_Reading text_.
◇ ◇ ◇

GREENSBORO — Painting a portrait of someone is always risky business, but even more so when the subject is Stan Kowalewski. Every stroke seems to fight the previous, every line opposes another. There is little room for gray on Kowalewski's canvas, only black and white.
Consider:
He is a high school basketball coach who can't coach basketball — at least not within Guilford County Schools.
He once sued an athletics director who accused him of recruiting — only to later accuse a fellow coach of the same thing.
He has been called a selfish man who would risk his own players' futures for glory. Yet he thinks nothing of hopping in the car and driving through the night just to visit a former player in college.
Parents swear he is Father Flanagan incarnate, rescuing their children from the mediocrity of other high school basketball programs.
Coaches of those programs curse and accuse him in conspiratorial whispers and point to his resume: three head-coaching jobs, three investigations.
If Stan Kowalewski is bothered by these contradictions, he doesn't show it. He sits in a local restaurant, 6-feet-8, broad frame, wide shoulders, a flat-top haircut only Johnny Unitas could love. He twists the state championship ring on his finger — the title nobody but he and a small band of supporters recognizes — and sips his Coke. What could possibly be wrong?

◇ ◇ ◇

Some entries
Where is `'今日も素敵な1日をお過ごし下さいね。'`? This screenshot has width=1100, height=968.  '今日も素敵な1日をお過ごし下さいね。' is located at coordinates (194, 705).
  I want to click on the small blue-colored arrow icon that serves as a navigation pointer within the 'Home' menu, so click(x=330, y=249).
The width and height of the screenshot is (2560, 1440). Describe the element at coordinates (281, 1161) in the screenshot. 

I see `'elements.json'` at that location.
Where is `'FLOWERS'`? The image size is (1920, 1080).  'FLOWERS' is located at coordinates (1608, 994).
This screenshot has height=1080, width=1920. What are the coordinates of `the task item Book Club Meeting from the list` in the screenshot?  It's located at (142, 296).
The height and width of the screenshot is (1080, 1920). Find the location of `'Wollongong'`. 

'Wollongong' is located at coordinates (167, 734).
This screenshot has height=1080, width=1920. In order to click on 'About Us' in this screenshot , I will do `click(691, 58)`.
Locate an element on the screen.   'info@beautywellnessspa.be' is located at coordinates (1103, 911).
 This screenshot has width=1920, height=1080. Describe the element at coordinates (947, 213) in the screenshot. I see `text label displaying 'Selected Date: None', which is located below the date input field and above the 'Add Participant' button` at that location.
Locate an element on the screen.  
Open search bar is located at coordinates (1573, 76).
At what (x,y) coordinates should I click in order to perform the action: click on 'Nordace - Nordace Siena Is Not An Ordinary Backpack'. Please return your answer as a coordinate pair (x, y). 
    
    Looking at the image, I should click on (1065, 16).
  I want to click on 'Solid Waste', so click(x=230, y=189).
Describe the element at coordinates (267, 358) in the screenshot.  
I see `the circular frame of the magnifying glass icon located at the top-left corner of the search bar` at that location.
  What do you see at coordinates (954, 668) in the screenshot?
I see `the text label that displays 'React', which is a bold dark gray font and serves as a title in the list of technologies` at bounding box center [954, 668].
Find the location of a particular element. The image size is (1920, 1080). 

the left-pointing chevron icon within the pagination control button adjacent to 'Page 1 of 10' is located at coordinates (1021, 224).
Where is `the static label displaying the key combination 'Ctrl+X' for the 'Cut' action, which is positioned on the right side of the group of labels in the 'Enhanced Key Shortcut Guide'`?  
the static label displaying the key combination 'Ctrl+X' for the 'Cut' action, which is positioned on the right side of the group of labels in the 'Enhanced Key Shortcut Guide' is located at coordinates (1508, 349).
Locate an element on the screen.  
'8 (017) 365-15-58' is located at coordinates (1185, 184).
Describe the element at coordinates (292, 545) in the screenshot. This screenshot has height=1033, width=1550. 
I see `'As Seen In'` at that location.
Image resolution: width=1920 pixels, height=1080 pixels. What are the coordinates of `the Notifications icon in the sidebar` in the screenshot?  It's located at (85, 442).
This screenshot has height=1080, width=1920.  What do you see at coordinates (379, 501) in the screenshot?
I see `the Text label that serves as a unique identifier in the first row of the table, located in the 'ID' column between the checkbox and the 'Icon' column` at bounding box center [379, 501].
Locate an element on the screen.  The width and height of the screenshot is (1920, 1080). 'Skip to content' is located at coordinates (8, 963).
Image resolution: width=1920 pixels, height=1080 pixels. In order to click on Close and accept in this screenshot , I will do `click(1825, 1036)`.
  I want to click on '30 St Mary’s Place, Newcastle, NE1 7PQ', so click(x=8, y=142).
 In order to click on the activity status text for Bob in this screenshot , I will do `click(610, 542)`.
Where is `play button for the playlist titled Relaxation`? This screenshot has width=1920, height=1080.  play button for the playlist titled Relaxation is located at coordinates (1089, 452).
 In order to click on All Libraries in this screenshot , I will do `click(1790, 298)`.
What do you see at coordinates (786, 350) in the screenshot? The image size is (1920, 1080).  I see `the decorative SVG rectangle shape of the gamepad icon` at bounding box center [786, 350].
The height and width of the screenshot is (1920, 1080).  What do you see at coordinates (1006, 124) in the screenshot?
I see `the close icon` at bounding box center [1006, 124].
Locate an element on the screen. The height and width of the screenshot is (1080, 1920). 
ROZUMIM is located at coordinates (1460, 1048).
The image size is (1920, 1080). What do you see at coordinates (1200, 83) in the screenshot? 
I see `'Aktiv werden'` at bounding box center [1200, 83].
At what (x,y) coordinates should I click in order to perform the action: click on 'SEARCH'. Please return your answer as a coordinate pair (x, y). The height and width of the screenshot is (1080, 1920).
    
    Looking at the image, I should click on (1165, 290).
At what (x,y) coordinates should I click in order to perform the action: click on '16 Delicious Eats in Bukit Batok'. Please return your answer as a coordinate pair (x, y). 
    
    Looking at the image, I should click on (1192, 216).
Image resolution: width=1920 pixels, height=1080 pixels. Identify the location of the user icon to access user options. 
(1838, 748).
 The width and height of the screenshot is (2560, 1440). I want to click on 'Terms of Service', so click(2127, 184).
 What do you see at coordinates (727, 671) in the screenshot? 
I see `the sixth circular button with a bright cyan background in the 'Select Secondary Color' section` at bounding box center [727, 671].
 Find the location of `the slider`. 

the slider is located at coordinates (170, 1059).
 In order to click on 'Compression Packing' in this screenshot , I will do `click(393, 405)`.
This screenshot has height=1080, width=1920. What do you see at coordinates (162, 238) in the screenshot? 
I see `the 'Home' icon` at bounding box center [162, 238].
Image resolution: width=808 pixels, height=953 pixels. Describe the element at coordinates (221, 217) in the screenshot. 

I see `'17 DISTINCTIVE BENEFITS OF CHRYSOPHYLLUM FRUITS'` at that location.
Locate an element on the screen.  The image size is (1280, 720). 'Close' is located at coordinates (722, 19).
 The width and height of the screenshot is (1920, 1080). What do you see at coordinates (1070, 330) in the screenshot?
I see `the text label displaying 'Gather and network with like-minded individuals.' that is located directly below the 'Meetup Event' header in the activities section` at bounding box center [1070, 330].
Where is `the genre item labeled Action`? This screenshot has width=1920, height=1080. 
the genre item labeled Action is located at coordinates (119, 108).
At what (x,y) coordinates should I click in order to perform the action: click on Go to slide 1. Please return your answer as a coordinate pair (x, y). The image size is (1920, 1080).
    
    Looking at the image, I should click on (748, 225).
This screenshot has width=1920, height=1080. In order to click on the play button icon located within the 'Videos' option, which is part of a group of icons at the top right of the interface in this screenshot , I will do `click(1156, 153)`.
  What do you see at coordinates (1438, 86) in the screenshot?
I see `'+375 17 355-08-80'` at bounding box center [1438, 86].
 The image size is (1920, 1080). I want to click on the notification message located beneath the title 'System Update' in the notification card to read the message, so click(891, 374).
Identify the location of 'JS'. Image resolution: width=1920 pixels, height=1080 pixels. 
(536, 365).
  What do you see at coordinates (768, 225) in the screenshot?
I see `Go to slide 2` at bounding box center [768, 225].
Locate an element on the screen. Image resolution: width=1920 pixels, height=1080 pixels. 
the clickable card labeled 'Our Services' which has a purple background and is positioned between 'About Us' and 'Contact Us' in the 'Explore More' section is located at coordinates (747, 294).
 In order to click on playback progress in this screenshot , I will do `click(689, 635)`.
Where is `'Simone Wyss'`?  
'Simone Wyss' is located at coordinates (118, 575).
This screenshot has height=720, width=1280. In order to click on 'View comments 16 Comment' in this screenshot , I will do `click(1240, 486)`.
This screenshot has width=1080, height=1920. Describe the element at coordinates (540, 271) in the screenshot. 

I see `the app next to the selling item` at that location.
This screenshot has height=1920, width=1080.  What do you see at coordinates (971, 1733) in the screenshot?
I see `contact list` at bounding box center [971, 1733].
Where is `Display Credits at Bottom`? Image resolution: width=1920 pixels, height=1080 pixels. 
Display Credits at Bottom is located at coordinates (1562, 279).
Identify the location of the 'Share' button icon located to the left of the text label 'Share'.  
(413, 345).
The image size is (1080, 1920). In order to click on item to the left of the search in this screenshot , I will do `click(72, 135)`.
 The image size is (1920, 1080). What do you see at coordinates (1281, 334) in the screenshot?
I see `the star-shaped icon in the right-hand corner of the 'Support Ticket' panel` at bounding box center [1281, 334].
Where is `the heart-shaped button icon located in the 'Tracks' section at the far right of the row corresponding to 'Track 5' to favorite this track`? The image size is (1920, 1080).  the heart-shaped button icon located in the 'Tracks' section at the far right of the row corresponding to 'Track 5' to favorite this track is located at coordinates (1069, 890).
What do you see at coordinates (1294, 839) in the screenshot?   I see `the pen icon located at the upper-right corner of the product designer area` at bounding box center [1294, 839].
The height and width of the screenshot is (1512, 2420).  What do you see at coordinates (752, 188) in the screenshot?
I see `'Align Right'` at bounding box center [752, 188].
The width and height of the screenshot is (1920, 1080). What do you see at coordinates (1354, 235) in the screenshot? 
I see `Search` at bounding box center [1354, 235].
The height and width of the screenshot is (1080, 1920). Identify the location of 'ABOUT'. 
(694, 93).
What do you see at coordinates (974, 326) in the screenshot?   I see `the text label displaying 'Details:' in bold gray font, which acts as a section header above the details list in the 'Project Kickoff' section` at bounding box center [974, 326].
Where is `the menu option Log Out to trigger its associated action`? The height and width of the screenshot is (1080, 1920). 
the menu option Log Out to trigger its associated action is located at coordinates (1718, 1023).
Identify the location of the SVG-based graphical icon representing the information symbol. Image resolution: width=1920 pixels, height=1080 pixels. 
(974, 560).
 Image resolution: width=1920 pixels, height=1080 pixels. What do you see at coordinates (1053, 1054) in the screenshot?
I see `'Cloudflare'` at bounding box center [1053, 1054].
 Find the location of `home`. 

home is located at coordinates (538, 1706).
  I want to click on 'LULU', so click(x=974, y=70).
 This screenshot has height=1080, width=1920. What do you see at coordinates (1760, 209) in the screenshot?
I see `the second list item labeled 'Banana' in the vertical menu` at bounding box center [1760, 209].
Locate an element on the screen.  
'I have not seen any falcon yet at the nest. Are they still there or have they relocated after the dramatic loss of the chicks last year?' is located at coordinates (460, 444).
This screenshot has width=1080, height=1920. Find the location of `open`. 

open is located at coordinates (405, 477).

◇ ◇ ◇

_What you need to do_.
- a) Decide whether each statement agrees with the profile of Stan Kowalewski, answering yes or no and quoting the words of the profile that settle it: (i) Kowalewski has held three head-coaching jobs and faced three investigations; (ii) Kowalewski's state championship title is widely recognized; (iii) Kowalewski once sued an athletics director who accused him of recruiting.
- b) Repeat word for word the passage of the profile of Stan Kowalewski starting at "He once sued" and ending at "jobs, three investigations.".

_Answers to the exercises_.
- a)
(i) Yes: "three head-coaching jobs, three investigations."
(ii) No: "the title nobody but he and a small band of supporters recognizes"
(iii) Yes: "He once sued an athletics director who accused him of recruiting"

- b)
He once sued an athletics director who accused him of recruiting — only to later accuse a fellow coach of the same thing.
He has been called a selfish man who would risk his own players' futures for glory. Yet he thinks nothing of hopping in the car and driving through the night just to visit a former player in college.
Parents swear he is Father Flanagan incarnate, rescuing their children from the mediocrity of other high school basketball programs.
Coaches of those programs curse and accuse him in conspiratorial whispers and point to his resume: three head-coaching jobs, three investigations.